[Work task]: Nothing but the lines from the one that contains "Screen dimensions: 1188x389" through the end of the data should be reproduced, and each must match exactly.

---- Provided entries

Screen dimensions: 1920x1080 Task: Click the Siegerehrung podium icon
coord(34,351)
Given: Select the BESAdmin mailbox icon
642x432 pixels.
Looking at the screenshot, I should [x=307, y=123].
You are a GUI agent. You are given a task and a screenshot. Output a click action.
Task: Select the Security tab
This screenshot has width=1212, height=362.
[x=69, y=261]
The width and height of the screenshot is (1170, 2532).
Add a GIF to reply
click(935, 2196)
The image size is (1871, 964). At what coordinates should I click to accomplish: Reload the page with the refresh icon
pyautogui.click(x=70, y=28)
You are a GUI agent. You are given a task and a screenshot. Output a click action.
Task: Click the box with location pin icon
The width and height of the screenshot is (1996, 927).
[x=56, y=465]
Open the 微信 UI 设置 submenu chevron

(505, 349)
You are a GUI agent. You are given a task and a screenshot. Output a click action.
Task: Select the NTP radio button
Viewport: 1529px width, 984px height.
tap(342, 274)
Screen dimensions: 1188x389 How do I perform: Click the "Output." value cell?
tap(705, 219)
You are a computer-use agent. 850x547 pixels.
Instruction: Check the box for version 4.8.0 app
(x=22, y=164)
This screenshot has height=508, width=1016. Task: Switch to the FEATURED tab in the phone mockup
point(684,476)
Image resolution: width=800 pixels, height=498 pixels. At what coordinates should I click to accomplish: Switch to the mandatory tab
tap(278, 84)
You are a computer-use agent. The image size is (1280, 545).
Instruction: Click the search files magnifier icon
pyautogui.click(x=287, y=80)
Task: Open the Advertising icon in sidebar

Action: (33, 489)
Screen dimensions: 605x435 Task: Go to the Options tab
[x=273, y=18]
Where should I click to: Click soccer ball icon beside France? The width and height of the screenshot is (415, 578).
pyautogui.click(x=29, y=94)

--------

[Task output]:
Screen dimensions: 1188x389 How do I perform: Click the "Output." value cell?
tap(705, 219)
You are a computer-use agent. 850x547 pixels.
Instruction: Check the box for version 4.8.0 app
(x=22, y=164)
This screenshot has height=508, width=1016. Task: Switch to the FEATURED tab in the phone mockup
point(684,476)
Image resolution: width=800 pixels, height=498 pixels. At what coordinates should I click to accomplish: Switch to the mandatory tab
tap(278, 84)
You are a computer-use agent. The image size is (1280, 545).
Instruction: Click the search files magnifier icon
pyautogui.click(x=287, y=80)
Task: Open the Advertising icon in sidebar

Action: (33, 489)
Screen dimensions: 605x435 Task: Go to the Options tab
[x=273, y=18]
Where should I click to: Click soccer ball icon beside France? The width and height of the screenshot is (415, 578).
pyautogui.click(x=29, y=94)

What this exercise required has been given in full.